In this paper, we present a novel non-autoregression method GLOBER, which first generates 2D global features to serve as global guidance, and then synthesizes local characteristics of video frames based on global features to obtain coherent video generation, as illustrated in Fig. 1(c). To be specific, we propose a video auto-encoder that involves a video encoder and a diffusion-based powerful video decoder. The video encoder encodes each input video into a 2D global feature. The video decoder decodes the storyline from the generated global feature and synthesizes necessary local characteristics for video frames. To achieve maximum flexibility, our video decoder is designed to involve no temporal modules and thus decode multiple video frames in a non-autoregressive manner. In particular, normalized frame indexes are integrated with generated global features to provide temporal information for the video decoder. In this way, we can obtain arbitrary sub video clips with predetermined starting and ending frame indexes. To leverage the success of image generation models, we initialize the video decoder with a pretrained image diffusion model [8]. Then the video auto-encoder can be trained in a self-supervised manner with the target of video reconstruction. Furthermore, we propose a Coherence and Realism Adversarial (CRA) loss to improve the global coherence and local realism in the decoded video frames. For video generation, another diffusion model is used as the video generator to generate global features by fitting the output of video encoder.

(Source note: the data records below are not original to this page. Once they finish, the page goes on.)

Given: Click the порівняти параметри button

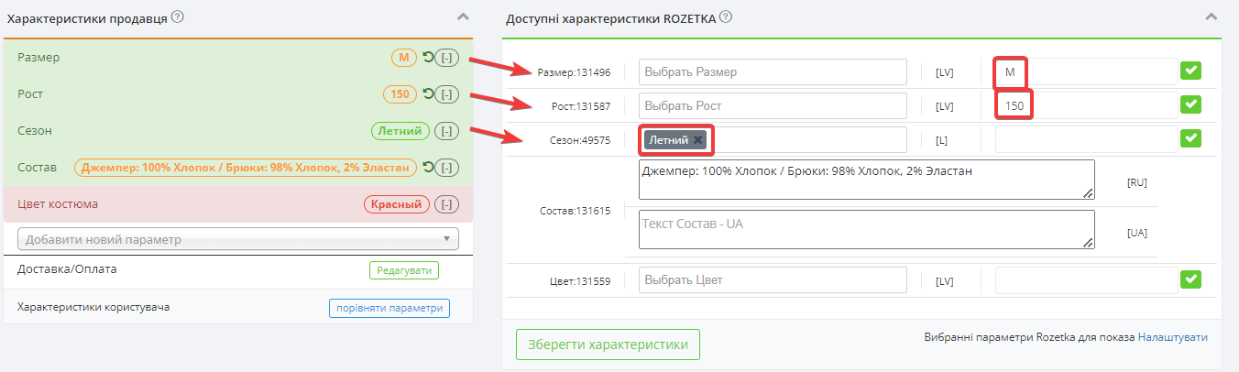Looking at the screenshot, I should coord(389,308).
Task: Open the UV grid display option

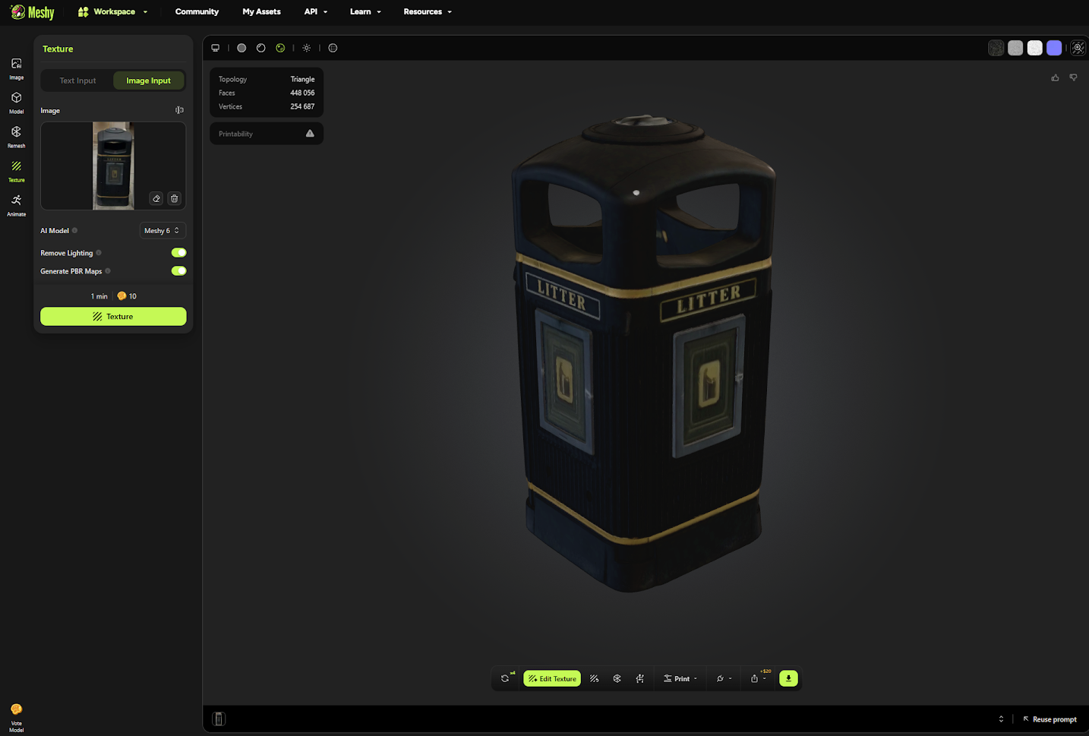Action: [333, 48]
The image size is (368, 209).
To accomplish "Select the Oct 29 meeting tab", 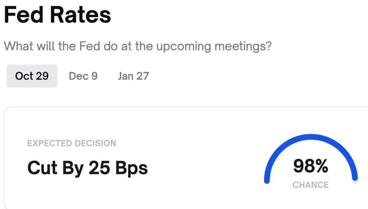I will (32, 76).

Our contributions are summarized as follows: (1) We propose a novel non-autoregression strategy for video generation, which provides global guidance while ensuring realistic local characteristics. (2) We introduce a powerful video decoder that allows for parallel and flexible synthesis of video frames. (3) We propose a novel CRA loss to improve global coherence and local realism. (4) Experiments show that our proposed method obtains new state-of-the-art results on multiple benchmarks.

Refer to caption — Figure 1: Three strategies for multi-frame video generation. (a) Autoregression strategy first generates the starting video frames and then autoregressively predicts subsequent video frames. This approach is prone to accumulating errors [6], such as the fading of the hula hoop. (b) Interpolation strategy generates video keyframes first and then iteratively interpolates adjacent keyframes. This approach can result in suboptimal video consistency since it is unaware of the global content. (c) Our proposed non-autoregression strategy first generates a global feature to provide global guidance, and then synthesizes local characteristics of video frames in a non-autoregressive manner. $c$ names the condition input of video description. $x_{i}$ and $I_{i}$ denote the $i$ -th video frame and its index.

2 Related Work

Current video generation models can be divided into three categories: transformer-based methods that model discretized video signals, generative adversarial networks (GAN) and diffusion probabilistic models (DPM). The first category encodes videos to discrete video tokens and then models these tokens with transformers [9, 10, 11, 12, 13, 14]. MOSO [12] decomposes video scenes, objects, and their motions to cover video prediction, generation, and interpolation tasks in an autoregressive manner. TATS [13] follows the interpolation strategy, and introduces a time-agnostic VQGAN and a time-sensitive hierarchical transformer to capture long temporal dependencies

GAN-base methods [15, 16, 17] excel at generating videos in specific domains. MoCoGAN [17] proposes to decompose video content and motion by dividing the latent space. DIGAN [15] explores video encoding with implicit neural representations. StyleGAN-V [16] extends the image generation model StyleGAN [18] to the video generation task non-autoregressively. However, StyleGAN-V focuses on the division of content and motion noises and ignores the importance of global guidance. As a result, its content input (i.e., randomly sampled noise) contains limited information, whereas our global features can provide more valuable instructions. In the end, despite StyleGAN-V performs well on domain datasets, such as Sky Time-lapse, its performance is poor on challenging datasets like UCF-101, while our method achieves superior performance on both types of datasets.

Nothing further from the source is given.